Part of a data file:
********************

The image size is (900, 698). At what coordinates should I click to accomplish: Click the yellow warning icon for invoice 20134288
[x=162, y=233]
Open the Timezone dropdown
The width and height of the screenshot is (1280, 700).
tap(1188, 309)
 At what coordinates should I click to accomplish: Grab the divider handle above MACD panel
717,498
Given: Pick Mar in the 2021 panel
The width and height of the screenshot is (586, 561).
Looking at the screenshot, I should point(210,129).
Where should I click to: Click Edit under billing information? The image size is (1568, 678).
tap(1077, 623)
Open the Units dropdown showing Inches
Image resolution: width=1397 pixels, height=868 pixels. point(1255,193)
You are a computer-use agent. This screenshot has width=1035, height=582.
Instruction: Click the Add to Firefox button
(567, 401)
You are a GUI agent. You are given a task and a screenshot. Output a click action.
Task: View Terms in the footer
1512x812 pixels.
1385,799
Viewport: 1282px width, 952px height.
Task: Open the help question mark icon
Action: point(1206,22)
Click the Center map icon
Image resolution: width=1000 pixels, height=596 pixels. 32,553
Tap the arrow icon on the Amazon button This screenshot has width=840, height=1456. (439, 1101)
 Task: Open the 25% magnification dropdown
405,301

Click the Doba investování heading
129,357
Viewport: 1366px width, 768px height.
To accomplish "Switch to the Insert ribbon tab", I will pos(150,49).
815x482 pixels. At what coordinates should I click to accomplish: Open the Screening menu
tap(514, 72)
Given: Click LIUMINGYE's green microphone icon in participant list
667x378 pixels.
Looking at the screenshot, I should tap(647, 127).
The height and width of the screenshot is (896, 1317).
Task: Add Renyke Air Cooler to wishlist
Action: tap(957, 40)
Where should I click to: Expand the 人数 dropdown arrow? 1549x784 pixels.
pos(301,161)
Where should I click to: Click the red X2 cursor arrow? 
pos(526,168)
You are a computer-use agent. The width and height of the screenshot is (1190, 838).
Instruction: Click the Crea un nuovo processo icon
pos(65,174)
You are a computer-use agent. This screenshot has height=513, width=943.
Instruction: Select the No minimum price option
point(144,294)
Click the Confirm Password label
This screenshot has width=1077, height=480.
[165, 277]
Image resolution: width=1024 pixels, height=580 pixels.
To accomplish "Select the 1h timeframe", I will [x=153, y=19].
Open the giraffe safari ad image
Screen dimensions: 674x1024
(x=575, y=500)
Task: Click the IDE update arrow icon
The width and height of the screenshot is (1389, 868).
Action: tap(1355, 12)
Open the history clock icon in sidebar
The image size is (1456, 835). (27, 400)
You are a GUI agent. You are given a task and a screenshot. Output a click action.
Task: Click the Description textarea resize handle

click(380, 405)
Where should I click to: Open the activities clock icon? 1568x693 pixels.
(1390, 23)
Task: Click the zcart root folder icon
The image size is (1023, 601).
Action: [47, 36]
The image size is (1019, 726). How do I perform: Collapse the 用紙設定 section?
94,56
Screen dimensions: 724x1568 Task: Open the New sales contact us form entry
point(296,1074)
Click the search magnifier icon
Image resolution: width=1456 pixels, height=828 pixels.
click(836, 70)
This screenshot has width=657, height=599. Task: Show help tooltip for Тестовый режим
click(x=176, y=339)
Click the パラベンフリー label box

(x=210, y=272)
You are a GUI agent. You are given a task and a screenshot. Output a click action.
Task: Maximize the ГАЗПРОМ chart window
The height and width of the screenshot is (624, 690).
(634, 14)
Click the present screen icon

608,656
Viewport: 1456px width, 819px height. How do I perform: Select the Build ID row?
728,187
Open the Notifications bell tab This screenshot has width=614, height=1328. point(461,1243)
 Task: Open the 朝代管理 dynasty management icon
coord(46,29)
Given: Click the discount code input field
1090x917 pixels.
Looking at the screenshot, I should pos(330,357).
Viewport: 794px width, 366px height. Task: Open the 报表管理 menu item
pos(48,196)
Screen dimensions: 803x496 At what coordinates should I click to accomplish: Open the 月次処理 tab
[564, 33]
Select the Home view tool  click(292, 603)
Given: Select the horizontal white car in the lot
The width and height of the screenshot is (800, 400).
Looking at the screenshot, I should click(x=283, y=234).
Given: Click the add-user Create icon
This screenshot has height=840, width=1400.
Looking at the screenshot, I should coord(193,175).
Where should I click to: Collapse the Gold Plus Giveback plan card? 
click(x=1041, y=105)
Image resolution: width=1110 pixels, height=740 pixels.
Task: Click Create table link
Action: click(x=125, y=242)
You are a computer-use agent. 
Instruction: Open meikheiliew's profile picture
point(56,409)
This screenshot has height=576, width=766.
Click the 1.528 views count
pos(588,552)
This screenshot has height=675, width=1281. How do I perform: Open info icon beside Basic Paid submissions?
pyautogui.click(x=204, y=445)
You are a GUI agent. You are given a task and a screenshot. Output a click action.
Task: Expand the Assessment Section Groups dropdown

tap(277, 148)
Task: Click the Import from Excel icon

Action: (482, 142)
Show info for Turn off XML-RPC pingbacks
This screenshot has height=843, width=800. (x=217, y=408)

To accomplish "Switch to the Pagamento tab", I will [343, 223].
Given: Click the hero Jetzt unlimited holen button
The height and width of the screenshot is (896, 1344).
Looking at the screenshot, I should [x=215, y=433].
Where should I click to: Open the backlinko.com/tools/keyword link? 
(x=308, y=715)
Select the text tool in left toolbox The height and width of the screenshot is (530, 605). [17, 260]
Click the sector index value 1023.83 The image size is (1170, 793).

********************

* _Short problem_
Return the lines of the material above exactly as they appear, from the start of the material through the line that contains "Looking at the screenshot, I should point(210,129).", including both ends.

* _Exercise response_
The image size is (900, 698). At what coordinates should I click to accomplish: Click the yellow warning icon for invoice 20134288
[x=162, y=233]
Open the Timezone dropdown
The width and height of the screenshot is (1280, 700).
tap(1188, 309)
 At what coordinates should I click to accomplish: Grab the divider handle above MACD panel
717,498
Given: Pick Mar in the 2021 panel
The width and height of the screenshot is (586, 561).
Looking at the screenshot, I should point(210,129).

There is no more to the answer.